* _TASK BRIEF_: The needed output is the run of lines below from the one containing "You are a GUI" through the one containing "The height and width of the screenshot is (406, 449).", copied exactly and free of pictures.

* _EXERCISE DATA_:
━━━━━━━━

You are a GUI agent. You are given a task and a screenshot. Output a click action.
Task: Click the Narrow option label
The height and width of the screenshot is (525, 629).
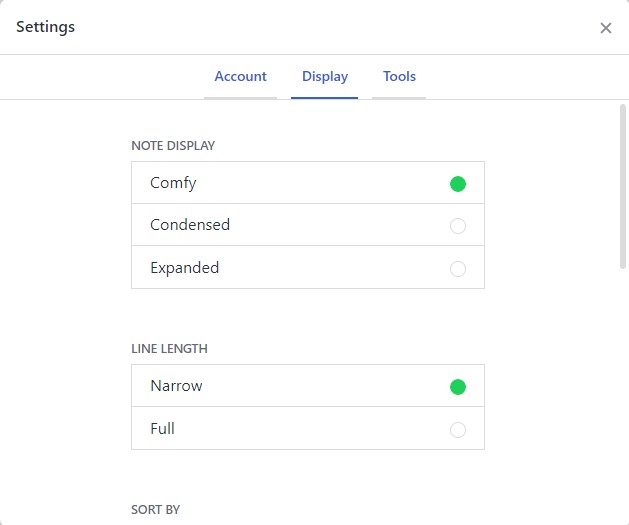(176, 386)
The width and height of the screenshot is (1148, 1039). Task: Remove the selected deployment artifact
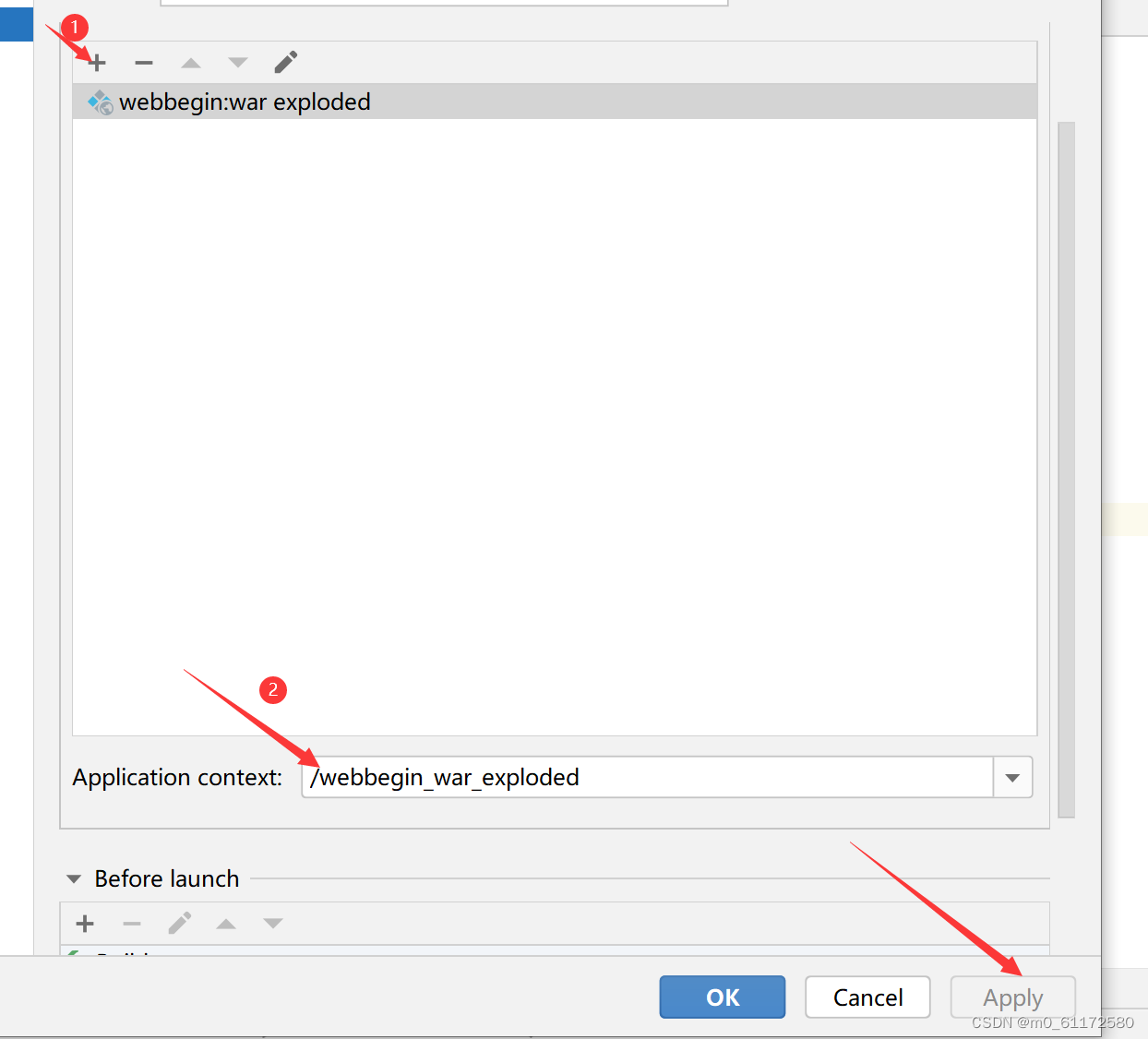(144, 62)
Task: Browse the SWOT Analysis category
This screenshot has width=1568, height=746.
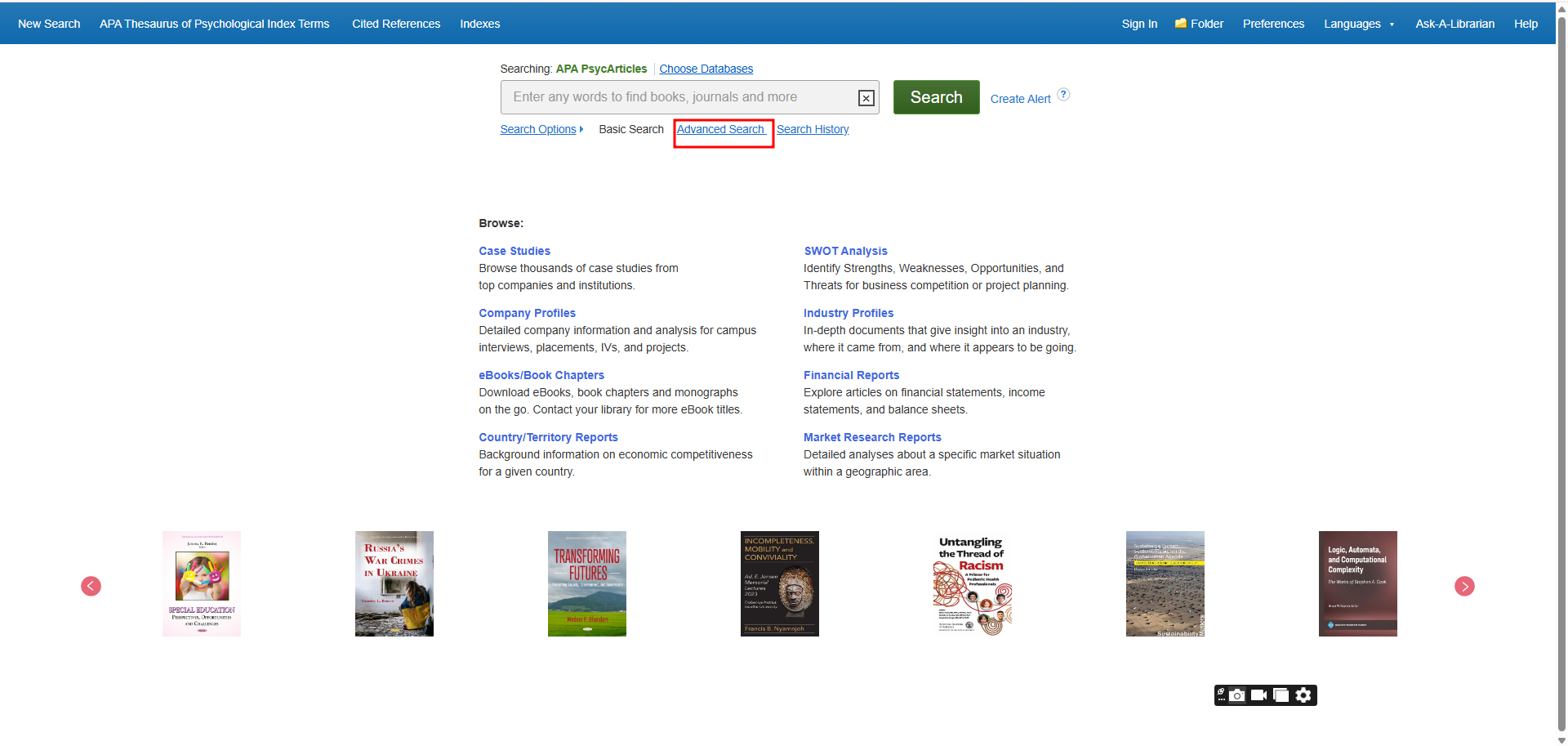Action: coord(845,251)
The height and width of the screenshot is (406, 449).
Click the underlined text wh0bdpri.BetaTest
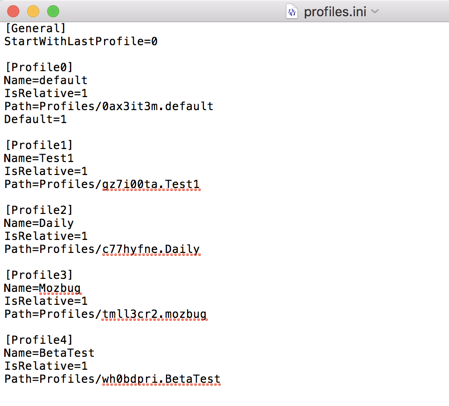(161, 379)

━━━━━━━━

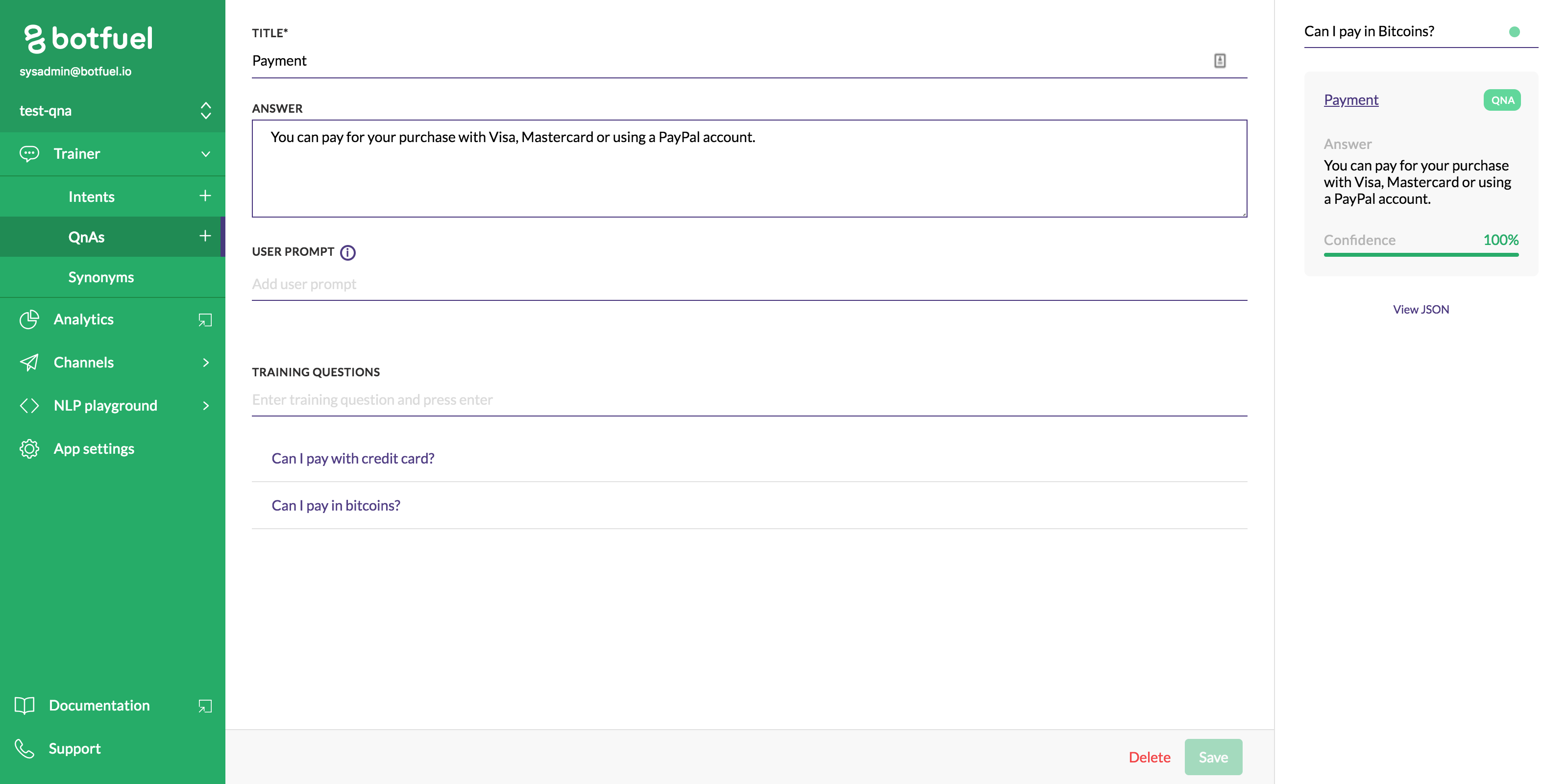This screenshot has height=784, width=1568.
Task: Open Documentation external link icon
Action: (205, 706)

━━━━━━━━

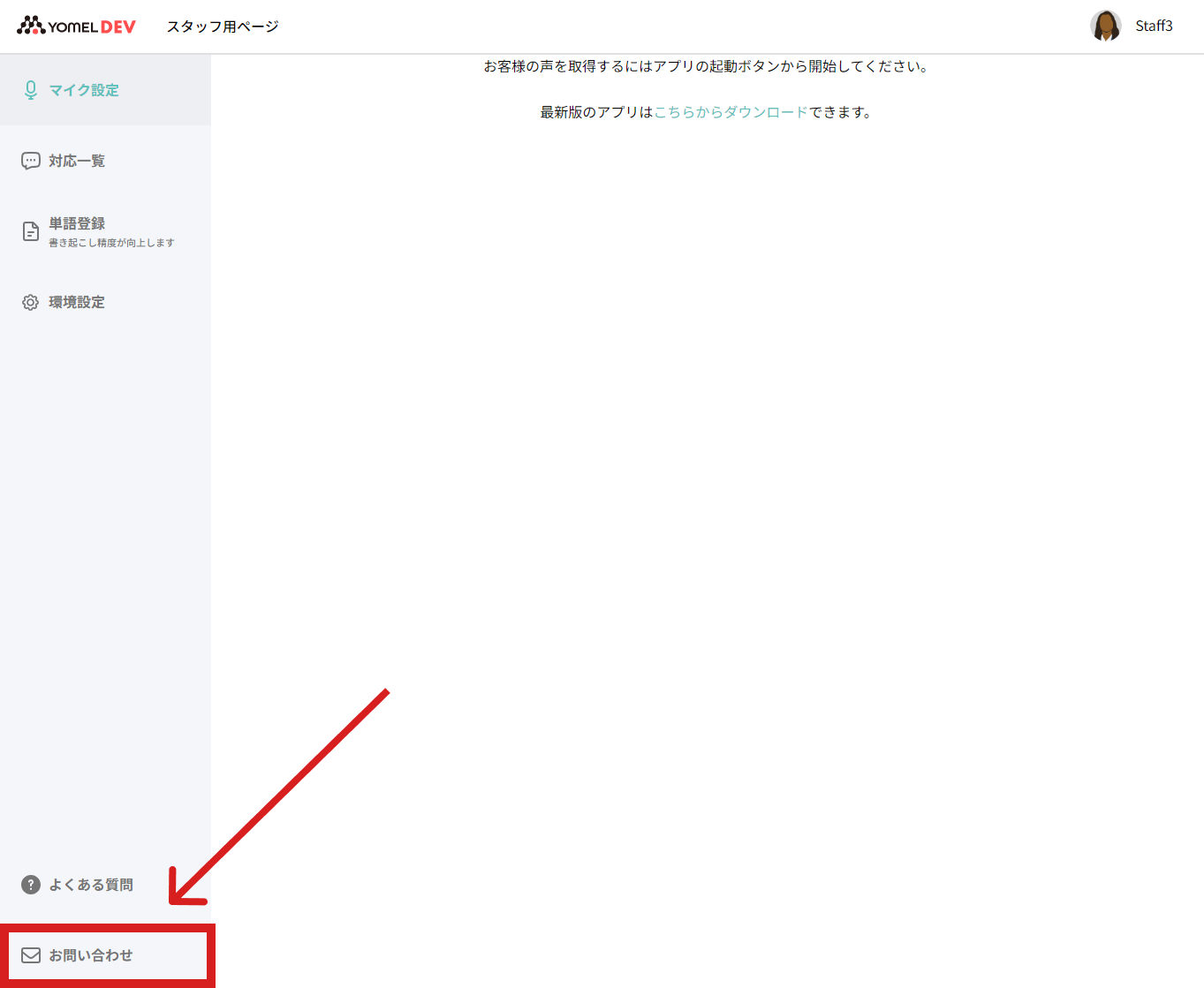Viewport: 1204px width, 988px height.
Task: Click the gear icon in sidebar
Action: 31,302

━━━━━━━━

* _SOLUTION FOR THIS TASK_:
You are a GUI agent. You are given a task and a screenshot. Output a click action.
Task: Click the Narrow option label
The height and width of the screenshot is (525, 629).
(176, 386)
The width and height of the screenshot is (1148, 1039). Task: Remove the selected deployment artifact
(144, 62)
Task: Browse the SWOT Analysis category
This screenshot has width=1568, height=746.
Action: coord(845,251)
The height and width of the screenshot is (406, 449).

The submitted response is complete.